◆ Data for review ◆
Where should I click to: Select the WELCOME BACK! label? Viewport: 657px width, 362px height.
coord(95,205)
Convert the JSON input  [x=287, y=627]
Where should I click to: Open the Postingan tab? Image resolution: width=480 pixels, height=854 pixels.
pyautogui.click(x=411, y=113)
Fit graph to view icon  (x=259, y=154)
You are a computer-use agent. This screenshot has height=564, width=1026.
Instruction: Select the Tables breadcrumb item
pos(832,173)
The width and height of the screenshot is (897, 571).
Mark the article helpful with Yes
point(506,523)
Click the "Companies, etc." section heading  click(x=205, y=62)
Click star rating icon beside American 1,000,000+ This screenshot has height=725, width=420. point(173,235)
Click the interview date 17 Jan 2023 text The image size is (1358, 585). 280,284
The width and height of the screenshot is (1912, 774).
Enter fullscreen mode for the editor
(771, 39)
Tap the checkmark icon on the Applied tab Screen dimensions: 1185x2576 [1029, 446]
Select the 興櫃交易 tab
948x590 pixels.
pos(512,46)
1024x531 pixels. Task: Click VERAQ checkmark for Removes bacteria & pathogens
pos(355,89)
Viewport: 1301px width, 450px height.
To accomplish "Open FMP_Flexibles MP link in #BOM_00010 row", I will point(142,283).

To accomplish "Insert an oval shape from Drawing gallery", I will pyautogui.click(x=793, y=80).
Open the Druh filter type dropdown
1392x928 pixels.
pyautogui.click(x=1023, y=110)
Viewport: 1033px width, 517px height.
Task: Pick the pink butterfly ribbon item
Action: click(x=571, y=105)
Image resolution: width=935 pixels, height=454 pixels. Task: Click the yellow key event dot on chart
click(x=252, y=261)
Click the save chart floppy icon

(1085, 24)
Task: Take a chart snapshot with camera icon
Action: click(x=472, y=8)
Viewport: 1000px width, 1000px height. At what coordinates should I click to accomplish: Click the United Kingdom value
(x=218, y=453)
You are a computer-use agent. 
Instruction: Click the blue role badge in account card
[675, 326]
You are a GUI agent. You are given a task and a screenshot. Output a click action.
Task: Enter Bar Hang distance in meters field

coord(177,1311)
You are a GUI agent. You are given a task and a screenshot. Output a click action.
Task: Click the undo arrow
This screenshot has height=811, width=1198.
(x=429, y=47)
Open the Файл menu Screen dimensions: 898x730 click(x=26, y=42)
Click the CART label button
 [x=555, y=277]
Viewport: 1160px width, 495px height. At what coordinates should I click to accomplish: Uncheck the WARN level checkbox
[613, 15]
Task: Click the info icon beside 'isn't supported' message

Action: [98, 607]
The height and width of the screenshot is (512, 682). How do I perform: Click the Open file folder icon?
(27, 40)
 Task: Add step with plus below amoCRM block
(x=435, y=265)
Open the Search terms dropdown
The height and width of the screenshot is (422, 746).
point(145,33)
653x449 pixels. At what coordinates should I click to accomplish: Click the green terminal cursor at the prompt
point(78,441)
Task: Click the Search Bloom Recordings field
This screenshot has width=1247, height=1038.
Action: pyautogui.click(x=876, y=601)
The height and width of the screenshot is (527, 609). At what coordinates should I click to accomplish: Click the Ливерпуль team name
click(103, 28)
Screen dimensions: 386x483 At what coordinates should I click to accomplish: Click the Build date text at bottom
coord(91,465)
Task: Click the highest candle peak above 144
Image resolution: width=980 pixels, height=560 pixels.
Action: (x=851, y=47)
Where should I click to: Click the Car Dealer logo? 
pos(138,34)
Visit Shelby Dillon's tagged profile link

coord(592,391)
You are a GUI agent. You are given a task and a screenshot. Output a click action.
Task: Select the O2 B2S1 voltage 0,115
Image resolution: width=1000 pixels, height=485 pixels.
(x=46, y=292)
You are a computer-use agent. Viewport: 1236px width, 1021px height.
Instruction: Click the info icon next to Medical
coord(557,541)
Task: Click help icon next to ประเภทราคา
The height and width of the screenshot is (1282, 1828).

◆ What the exercise asks ◆
In full and word for word, give the listing above again.

◆ Reply ◆
Where should I click to: Select the WELCOME BACK! label? Viewport: 657px width, 362px height.
coord(95,205)
Convert the JSON input  [x=287, y=627]
Where should I click to: Open the Postingan tab? Image resolution: width=480 pixels, height=854 pixels.
pyautogui.click(x=411, y=113)
Fit graph to view icon  (x=259, y=154)
You are a computer-use agent. This screenshot has height=564, width=1026.
Instruction: Select the Tables breadcrumb item
pos(832,173)
The width and height of the screenshot is (897, 571).
Mark the article helpful with Yes
point(506,523)
Click the "Companies, etc." section heading  click(x=205, y=62)
Click star rating icon beside American 1,000,000+ This screenshot has height=725, width=420. point(173,235)
Click the interview date 17 Jan 2023 text The image size is (1358, 585). 280,284
The width and height of the screenshot is (1912, 774).
Enter fullscreen mode for the editor
(771, 39)
Tap the checkmark icon on the Applied tab Screen dimensions: 1185x2576 [1029, 446]
Select the 興櫃交易 tab
948x590 pixels.
pos(512,46)
1024x531 pixels. Task: Click VERAQ checkmark for Removes bacteria & pathogens
pos(355,89)
Viewport: 1301px width, 450px height.
To accomplish "Open FMP_Flexibles MP link in #BOM_00010 row", I will point(142,283).

To accomplish "Insert an oval shape from Drawing gallery", I will pyautogui.click(x=793, y=80).
Open the Druh filter type dropdown
1392x928 pixels.
pyautogui.click(x=1023, y=110)
Viewport: 1033px width, 517px height.
Task: Pick the pink butterfly ribbon item
Action: click(x=571, y=105)
Image resolution: width=935 pixels, height=454 pixels. Task: Click the yellow key event dot on chart
click(x=252, y=261)
Click the save chart floppy icon

(1085, 24)
Task: Take a chart snapshot with camera icon
Action: click(x=472, y=8)
Viewport: 1000px width, 1000px height. At what coordinates should I click to accomplish: Click the United Kingdom value
(x=218, y=453)
You are a computer-use agent. 
Instruction: Click the blue role badge in account card
[675, 326]
You are a GUI agent. You are given a task and a screenshot. Output a click action.
Task: Enter Bar Hang distance in meters field

coord(177,1311)
You are a GUI agent. You are given a task and a screenshot. Output a click action.
Task: Click the undo arrow
This screenshot has height=811, width=1198.
(x=429, y=47)
Open the Файл menu Screen dimensions: 898x730 click(x=26, y=42)
Click the CART label button
 [x=555, y=277]
Viewport: 1160px width, 495px height. At what coordinates should I click to accomplish: Uncheck the WARN level checkbox
[613, 15]
Task: Click the info icon beside 'isn't supported' message

Action: [98, 607]
The height and width of the screenshot is (512, 682). How do I perform: Click the Open file folder icon?
(27, 40)
 Task: Add step with plus below amoCRM block
(x=435, y=265)
Open the Search terms dropdown
The height and width of the screenshot is (422, 746).
point(145,33)
653x449 pixels. At what coordinates should I click to accomplish: Click the green terminal cursor at the prompt
point(78,441)
Task: Click the Search Bloom Recordings field
This screenshot has width=1247, height=1038.
Action: pyautogui.click(x=876, y=601)
The height and width of the screenshot is (527, 609). At what coordinates should I click to accomplish: Click the Ливерпуль team name
click(103, 28)
Screen dimensions: 386x483 At what coordinates should I click to accomplish: Click the Build date text at bottom
coord(91,465)
Task: Click the highest candle peak above 144
Image resolution: width=980 pixels, height=560 pixels.
Action: (x=851, y=47)
Where should I click to: Click the Car Dealer logo? 
pos(138,34)
Visit Shelby Dillon's tagged profile link

coord(592,391)
You are a GUI agent. You are given a task and a screenshot. Output a click action.
Task: Select the O2 B2S1 voltage 0,115
Image resolution: width=1000 pixels, height=485 pixels.
(x=46, y=292)
You are a computer-use agent. Viewport: 1236px width, 1021px height.
Instruction: Click the info icon next to Medical
coord(557,541)
Task: Click help icon next to ประเภทราคา
The height and width of the screenshot is (1282, 1828).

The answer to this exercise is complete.